Is there any difference between the embedded FPGA IP (eFPGA) products provided by these vendors? The difference is not big. How should engineers who do IC design choose? The author recently consulted the sales director of Flex Logix, he gave an answer, and provided a comparative form, which was elaborated.
According to Jane, the two main players in the market for eFPGA vendors are Achronix and Flex Logix. There is a very obvious difference between the two eFPGA products.
Table 1: Differences in design specifications between eFPGAs from different companies. (Source: Flex Logix)
First, Achronix itself provides FPGA hardware chips to customers, as well as Chiplets and eFPGA IP. Flex Logix is ​​a manufacturer specializing in embedded FPGA IP. From the perspective of business model, Flex Logix customers are very specific, only chip design companies, users are IC design engineers who understand FPGA. But Achronix users range from system designers using FPGAs to chip engineers using their eFPGA IP. Therefore, the product will be very different from the beginning.
Table 2: In the back-end design, the practices of different eFPGA vendors are very different. (Source: Flex Logix)
FPGA chip manufacturers on the market usually release a new generation of FPGA chips every three years, mainly based on the replacement cycle of the chip manufacturing process. "All the latest foundry processes, the earliest foundry customers, will definitely be FPGA chips. Because the complexity of FPGAs is much simpler than that of SoCs, manufacturing is much easier, and foundries can pull product yields at an early stage. Gao.†Jane told EE journalists the “hidden rules†of the chip manufacturing industry.
As FPGA customers need to use different DSP/RAM, different LUTs, DSP, and RAM modules are added to the FPGA chip. Even different ARM CPU cores have turned FPGA chips into heterogeneous SoCs.
Among these FPGA chip vendors, Achrnoix chose to provide both chip hardware and eFPGA. Companies such as Altera, Xilinx, and Lattice continue to remain in the FPGA chip market without providing eFPGA IP.
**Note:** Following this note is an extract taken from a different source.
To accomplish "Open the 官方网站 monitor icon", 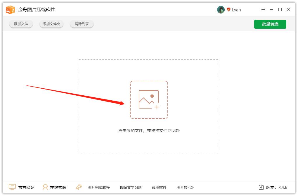I will coord(12,187).
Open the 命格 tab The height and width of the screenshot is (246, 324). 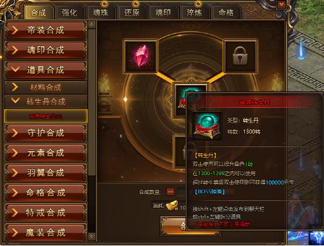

Flex Logix was recently announced as a member of the TSMC IP Alliance, the only member of TSMC's eFPGA IP. The TSMC processes already available include 40LP/ULP, 28HPM/HPC, 16FFC/FF+/12FFC and 7nm processes.
“Customers use our eFPGA IP to design, ranging from 100 LUTs to 200K LUTs, hundreds to thousands of user I/Os, support any type of RAM, and choose the DSP accelerator we offer.†Simply said, Flex Logix offers two small core EFLX 150 Logic\EFLX 150 DSPs with an Array range of 150 - 3.7K LUT4s, and two large core EFLX 4K Logic\EFLX 4K DSPs, ARRAY SIZES FROM 4K - 200K LUT4s.
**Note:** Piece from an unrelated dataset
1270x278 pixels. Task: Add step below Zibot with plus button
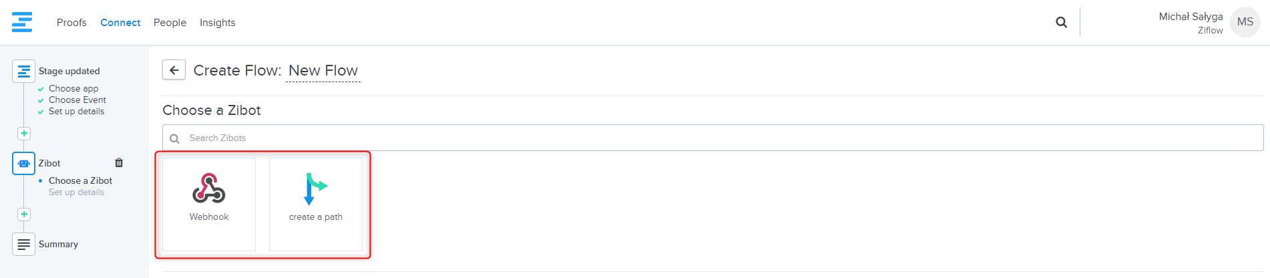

Large core small cores can also be arranged in any combination, and chip design engineers can use flexible wiring and wiring in the chip.
Support for different metal stacks, which can bring great flexibility to the customer's chip design, without allowing customers to re-lay the metal layer, modify the GDS file, do more verification, and face potential design. risk.
Flex Logix's announced customers include SiFive, DARPA, Harvard, Sandia and others.
Finally, I explained to the EE Times, “As we get in touch with our customers, we are discovering more and more applications. In the IoT MCU, because this is a very segmented market, an MCU needs There are many different sensors connected, so the customer needs to reserve some programmable modules. The same is true for artificial intelligence and machine learning. In the field of memory controllers, the memory on the market is constantly introducing new standards and controls. How to meet the new storage standards, they need to add programmable modules to the chip. In the wireless field, because the 5G standard is not finalized, and the standards in each market are not the same, the programmable in the SoC Modules, both to increase the appropriate cost, while retaining the flexibility of the chip, also grabbed the earliest markets and customers."
With the emergence of emerging markets and the increasing cost of advanced chip manufacturing processes, it is a common practice to use FPGAs as prototypes in the design. At the same time, a new chip approach to the eFPGA IP module is added to the design. With the support of wafer foundries, it will continue to emerge in the future.